However, that doesn’t mean you shouldn’t critically question the need for each aspect of the game’s systems. Here are a few I’d recommend exploring and determining 1) how much you like them and 2) can I execute this in a different way to better achieve my design vision?

The below list includes many of the things we take for granted and that many hacks don’t change from FE8 or the core FE formula. These are mostly thought starters and not meant to be taken as recommendations. The goal is to point out some things that can be easy to overlook when thinking about how your game works.

- Weapon Triangle
Vanilla’s weapon triangle is +/-15 hit and +/- 1 DMG. The triangle, when it exists, hasn’t deviated too much from this. In some ways, this is among the more impactful WT implementations IS has made. However, given how easy FE8 gets, it starts to matter less once your units outstat others.

When it comes to WT, there are a few q’s you can ask: 1) Do I want a bigger or smaller triangle, and 2) Do I want a triangle at all? In general, the weapon triangle is all about match-ups – emphasizing or de-emphasizing them depending on the contextual bonus and penalty applied to units.

The core gameplay loop will differ pretty heavily pending what you choose, but if you are feeling dissatisfied with how your game plays, consider adjusting the strength of the triangle or its inclusion at all.

- Item stats and progression
This one I think most people will do, but you can adjust weapon stats and more importantly, weapon progression pretty easily. While it can be hard to justify deviating from iron/steel/silver as a tiered system, you can challenge the WRanks you get each at (ie should silvers be A rank?), their stats (ie do steels need to be so heavy?), and so forth.

Additionally, ask yourself: Are there other ways I can differentiate weapons within each type and add new tiers or types of weapons to diversify what’s present in the ROM.

- Weapon ranks, weapon types, and WRank thresholds
Similar to the above, a lot of hacks stick w/ conventions around WRank, weapon types, and thresholds. For example, many folks use E->S system instead of weapon level or scrapping it all together in favor of another system. What could that look like? IDK but I’m sure you could find a different way to handle it if you don’t like the way it’s done in vanilla.

For weapon types, we often think in the lens of the standard weapons available: bows, sword, lances, and axes – little deviation from these outside of the odd manakete stone or knives. Consider if these weapon types serve your needs and if you’d benefit from removing or adding.

Lastly, WRank thresholds are the amount of WEXP you need to get to go up a rank. In vanilla, this is typically 1 per hit and 2 per kill. For some folks, this can go up quickly. It’s not hard to adjust how much WEXP you need to shift from rank to rank as well as how much WEXP you get per combat. Consider slowing this down if you feel vanilla’s system gives an advantage to fast units or simply doesn’t make WRank matter much.

- Magic
Magic is one of those things that is rife for experimentation. For example, vanilla uses anima/light/dark, but all the mage classes tend to play similarly to each other. There’s a couple of things you could do to differentiate magic and change up how it works.

--------------------

Stated exercise —
Pick up the text on designing Fire Emblem hacks where it stops and continue it. The material that comes after this text is separate from it.

Source material —
--------------------

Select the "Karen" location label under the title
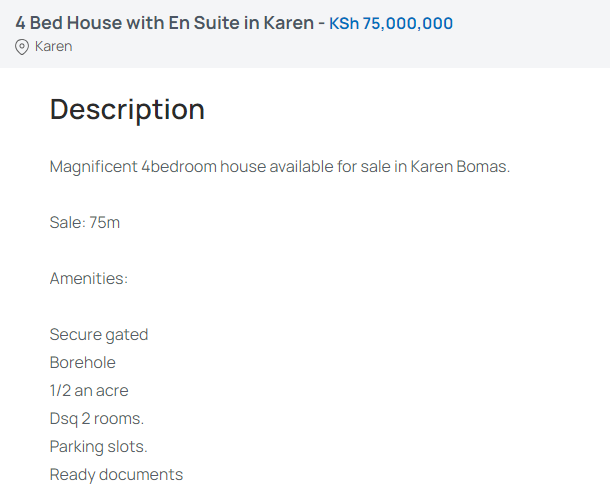Screen dimensions: 610x498 (x=53, y=47)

--------------------

Response —
Creating diversified tomes for each type.
Collapsing into a single tome rank + using class locks
Beefing up the magic triangle (or removing it)
Reskinning magic to suit your story

A lot depends on how you view magic and how you want it to function. There are also systems like Gaiden that you’re able to use for unique spell lists vs. casting from tome items. Regardless, I think it’s important to ask if you need the anima/light/dark convention and if you think you can do something different that would make it better.

- Attack Speed thresholds
Vanilla GBA threshold to double is 4 AS. You should ask yourself if you need 4 or if you want doubling to happen more or less often. For example, some of the other games have a 5 AS threshold, while Gaiden has 1 AS.

- Combat formulae (hit, avoid, crit, etc.)
You can read more about vanilla’s formulae on the wiki, but it’s important to ask how you want the combat in your game to feel. For example, players often lament how bad luck is as a stat. Adjusting combat formula can be a way to make luck more powerful. Similarly, for formula like avoid, reducing the impact of speed can take some of its power away.

The formulae that inform how combat works can give your game unique flair and help rebalance some elements that traditionally are seen as out of whack.

- Class structure and promotion (split promo? single promo? item-based promos? etc)
This one I think most people will do, but it’s still worth mentioning. More critically is the need for having every class type that exists in vanilla and do they need to function as they do there?

- Unit stats (high/low growths, class base stats, etc.)
This is another one that I think a lot of people will do already, but again, consider the stat paradigm you want to follow and how that will impact the feel of the game.

The relationship of growths and bases will be key in giving your game a numeric aesthetic and feel. For example, some players like big, inflated numbers, while others tout their work as having small, deflated numbers. Recognizing the pros and cons of big and small numbers in your game will help you figure out what you prefer to design around and what creates the feel you want to go for.

- Gender specific AID formula / how rescue works broadly
FE8 does this thing where units w/ the female bit have a worse AID formula than men. Why? It is a mystery.

This is a pretty easy change to make, but you may also want to challenge the AID formula more broadly. Similarly, rescue is available out of the box in GBA, but do you want it to function as it does in vanilla? Should the AID formula be different? Should you have rescue at all? What are the penalties? Etc.

- S rank weapons
A lot of vanilla games make their S rank weapons the legendary holy dragon tier weapons of yore, but they can also just be really strong weapons that are buyable. Similarly, many games only allow for your unit to achieve a single S rank – do you want this for your game or do multiple S ranks make more sense? A lot depends on how much you want these traditionally late game weapons to matter and when you suspect units will get access to S ranks and how much they’ll get used.

- Supports & Affinity
We have a number of examples to go into for building supports (a lot of folks would say the GBA implementation is bad), so you can consider how else you can increment support points.

Bonuses are traditionally an aura - do you want to set up a different way for the bonuses to be calculated? Similarly, do you want affinity to determine bonuses, or something else entirely?

- Refreshers/Dancers
Refresher units are a staple of FE, so you may feel obliged to follow this trend (along w/ many others).

Consider: does refreshing need to be tied to a specific unit, or could I create a staff or tome than refreshes units instead? Is there something we can do more interesting than a single unit who exists to let another unit move again?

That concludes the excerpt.